## What is required:
Answer these questions from the abstract on c-MYC transcription:
1. What share of c-MYC's total transcription is regulated by the Nuclease Hypersensitive Element (NHE) III1?
2. Which protein unfolds the c-MYC promoter G-quadruplex to activate gene transcription?
3. Which method will be used to characterize the thermodynamic contributions of drug binding?

Excerpted passage Start Marker

Modulating c-MYC Transcription by G-quadruplex-interactive Small Molecules DNA G-quadruplex secondary structures have recently been found to form in proximal promoter regions as transcriptional regulators, and are considered as a new class of molecular targets for anticancer drugs. Specifically, c-MYC, one of the most commonly deregulated genes in human cancers, has a DNA G-quadruplex motif in the promoter Nuclease Hypersensitive Element (NHE) III1 which regulates 80-95% of its total transcription. The DNA G-quadruplex formed in the c-MYC NHE III1 has been shown to be a transcriptional silencer element;compounds that bind to and stabilize the G-quadruplex conformation can reduce c-MYC expression and are anti- tumorigenic. We have recently discovered that the NM23-H2 protein unfolds the c-MYC promoter G-quadruplex to activate gene transcription. However, although the c-MYC promoter G-quadruplex is the first and most extensively studied system, little is known about its molecular interactions with small molecules and proteins. The hypothesis to be tested is that the physiological functions of c-MYC G-quadruplex-interactive compounds are mediated through not only the G-quadruplex but also the G-quadruplex-interactive protein. We have identified an Ellipticine analog as our lead compound for further optimization to target the c-MYC promoter G- quadruplex. Ellipticine has good "drug-like" properties and has been shown to selectively bind the c-MYC G-quadruplex. We will use NMR to understand the molecular interactions with the c- MYC G-quadruplex and ITC to characterize the thermodynamic contributions of drug binding (Aim 1). Based on this information, we will rationally design and synthesize new Ellipticine analogs with various substituents at C9, N2, N6, and C3 positions (Aim 2). We will use biochemical, biophysical, and biological assays to examine the effects of the Ellipticines on inhibiting NM23-H2 binding and unfolding of the c-MYC G-quadruplex and their effectiveness in c-MYC transcriptional suppression. A combination of structural and biological studies will allow us to understand the specific G-quadruplex interactions of Ellipticine that lead to inhibition of the NM23-H2 protein and suppression of c-MYC transcription. The overall objectives of this research are to establish the structure-activity relationship and underlying molecular mechanism of Ellipticines for c-MYC suppression and to design/synthesize new analogs for further drug development.

Excerpted passage End Marker
Material shown Start Marker

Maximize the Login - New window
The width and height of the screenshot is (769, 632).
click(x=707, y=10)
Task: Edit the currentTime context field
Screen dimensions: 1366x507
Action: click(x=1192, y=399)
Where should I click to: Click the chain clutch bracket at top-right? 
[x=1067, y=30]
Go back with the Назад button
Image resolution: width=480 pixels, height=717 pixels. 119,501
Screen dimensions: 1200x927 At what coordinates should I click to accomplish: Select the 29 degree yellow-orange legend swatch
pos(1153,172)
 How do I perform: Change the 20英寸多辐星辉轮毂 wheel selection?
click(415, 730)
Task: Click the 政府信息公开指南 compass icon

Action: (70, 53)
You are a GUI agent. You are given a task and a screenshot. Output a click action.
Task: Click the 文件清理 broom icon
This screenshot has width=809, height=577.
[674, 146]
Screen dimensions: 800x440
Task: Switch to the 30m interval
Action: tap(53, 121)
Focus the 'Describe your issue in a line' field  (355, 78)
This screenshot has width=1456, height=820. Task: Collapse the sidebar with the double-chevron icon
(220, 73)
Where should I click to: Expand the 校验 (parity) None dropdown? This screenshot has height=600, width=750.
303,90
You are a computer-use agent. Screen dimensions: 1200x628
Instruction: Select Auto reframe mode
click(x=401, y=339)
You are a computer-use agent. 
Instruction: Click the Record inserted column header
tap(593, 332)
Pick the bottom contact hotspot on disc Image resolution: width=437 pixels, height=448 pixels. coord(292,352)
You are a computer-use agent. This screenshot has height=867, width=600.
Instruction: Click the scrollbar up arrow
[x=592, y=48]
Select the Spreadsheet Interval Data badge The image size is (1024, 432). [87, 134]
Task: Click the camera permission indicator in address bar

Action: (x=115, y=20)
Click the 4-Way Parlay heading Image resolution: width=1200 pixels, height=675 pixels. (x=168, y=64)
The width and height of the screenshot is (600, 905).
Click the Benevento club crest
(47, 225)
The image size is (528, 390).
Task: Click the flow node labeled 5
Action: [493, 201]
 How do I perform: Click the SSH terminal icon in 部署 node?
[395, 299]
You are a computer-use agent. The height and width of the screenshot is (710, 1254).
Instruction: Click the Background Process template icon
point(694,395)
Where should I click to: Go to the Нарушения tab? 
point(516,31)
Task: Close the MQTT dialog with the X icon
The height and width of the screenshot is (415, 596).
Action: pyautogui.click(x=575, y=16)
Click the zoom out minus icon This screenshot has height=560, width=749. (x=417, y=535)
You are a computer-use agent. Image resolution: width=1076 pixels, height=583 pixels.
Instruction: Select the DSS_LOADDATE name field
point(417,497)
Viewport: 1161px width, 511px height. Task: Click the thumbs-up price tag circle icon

Material shown End Marker

## Response to this task:
1. 80-95%
2. NM23-H2
3. ITC